▶

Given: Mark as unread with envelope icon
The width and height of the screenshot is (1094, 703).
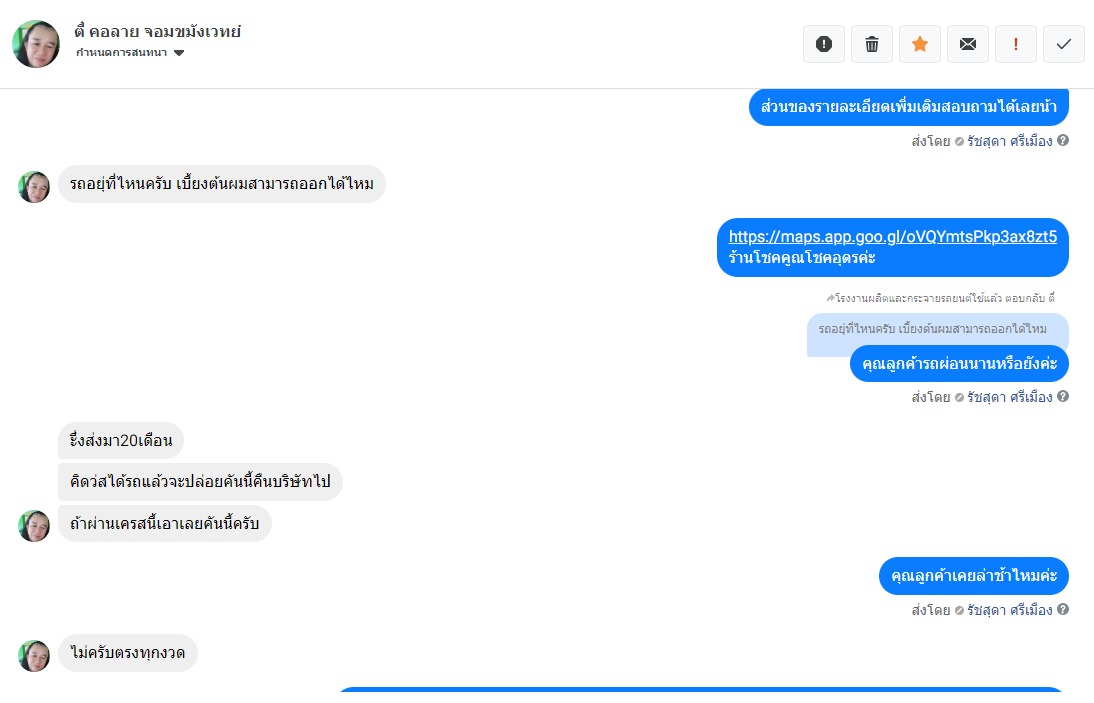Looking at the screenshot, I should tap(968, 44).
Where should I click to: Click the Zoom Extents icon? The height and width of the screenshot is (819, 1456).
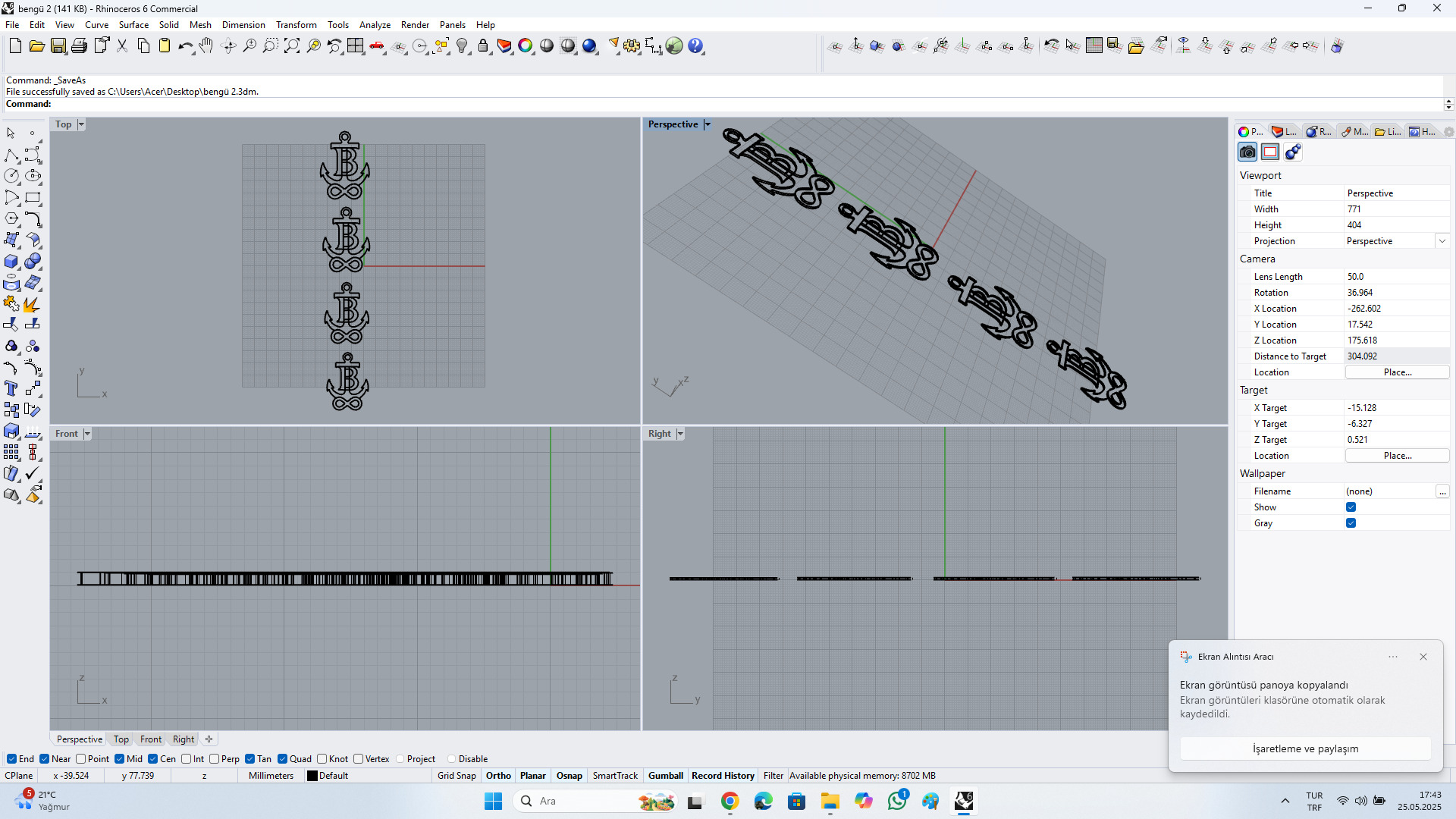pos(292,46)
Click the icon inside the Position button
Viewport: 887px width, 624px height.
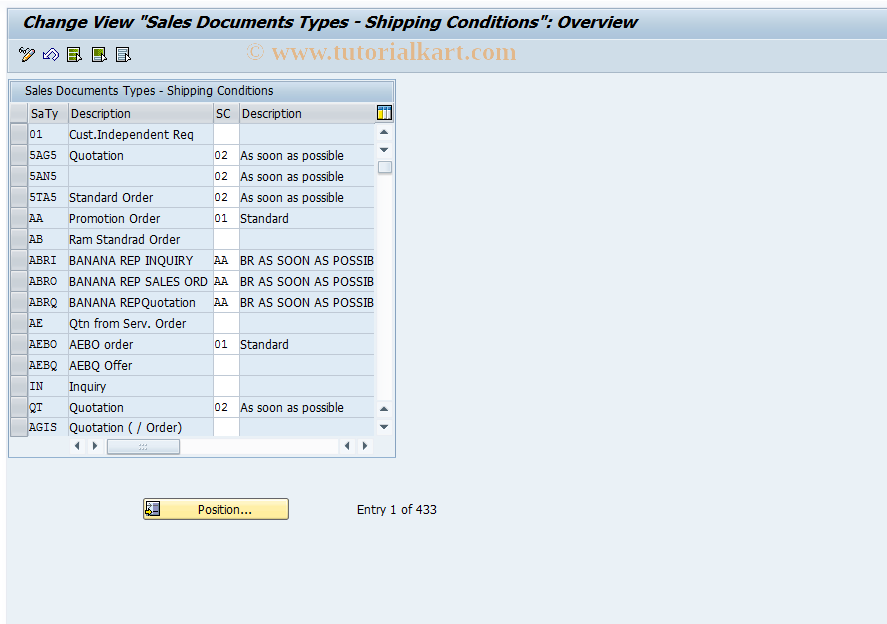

◀

**The problem**
Rewrite all the entries above with every occurrence of "icon" changed to "symbol" and nothing else altered. Omit the pictures.

**Expected output**
Given: Mark as unread with envelope symbol
The width and height of the screenshot is (1094, 703).
Looking at the screenshot, I should tap(968, 44).
Where should I click to: Click the Zoom Extents symbol? The height and width of the screenshot is (819, 1456).
pos(292,46)
Click the symbol inside the Position button
Viewport: 887px width, 624px height.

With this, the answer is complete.